The Empress State Building is a high rise building in West Brompton in the London Borough of Hammersmith and Fulham, on the border with Earl's Court. Its full address is Empress State Building, Empress Approach, Lillie Road, West Brompton, London, SW6 1TR.

==History==
The building is named after the Empress Hall which formerly stood on the site, and in tribute to the Empire State Building. It was completed in 1962 for the Admiralty on the site of the former Empress Hall and ice rink as a commercial building and was 328 ft tall with 28 floors, designed by Stone, Toms & Partners and was briefly the tallest commercial building in London until Millbank Tower was built later in 1962. It was renovated in 2003 to a design by Wilkinson Eyre Architects. Three floors were added. As a result, the tower's height rose to 358 ft. The project also included a 5.5 metres main-south-face floor extension from floors 3 to 26 and the addition of 'Orbit', a private revolving bar on the top floor which offers panoramic views of London.

This building was originally designed as a hotel but was first used by the Admiralty and GCHQ. The Directorate of Naval Shore Telecommunications (formerly the Naval Shore Telecommunications Authority) had their national headquarters in the building in the 1980s and 1990s, as did the Directorate of Fleet Supply Duties.

== Metropolitan Police offices ==
The building is occupied by staff from the Metropolitan Police Service who refer to it as ESB. Among other things, until 2020 the building was home to the assessment centre for prospective police officers. Some of the upper floors were occupied by staff from Transport for London until 2010. An annexe at the entrance to the site housed the Metropolitan Police Heritage Centre until January 2020.

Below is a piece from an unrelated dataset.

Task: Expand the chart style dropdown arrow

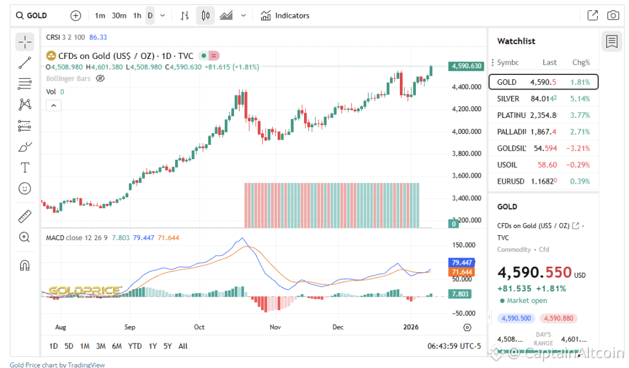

In March 2018 the London mayor's office agreed to buy the ESB estate for its MPS operations from Capco Plc, the developer of the adjacent Earl's Court regeneration scheme, for £250 million to house a new Counter Terrorism Operations Centre. Funding for that project was confirmed in November 2020, from 23 December 2024 the building is designated as a Prohibited Place under The National Security Act 2023, it is expected to re-open in that role by late 2025.

On 15 October 2019 the building received a certificate of immunity from listing by the then Secretary of State for Digital, Culture, Media and Sport, Nicky Morgan, which expired on 14 October 2024.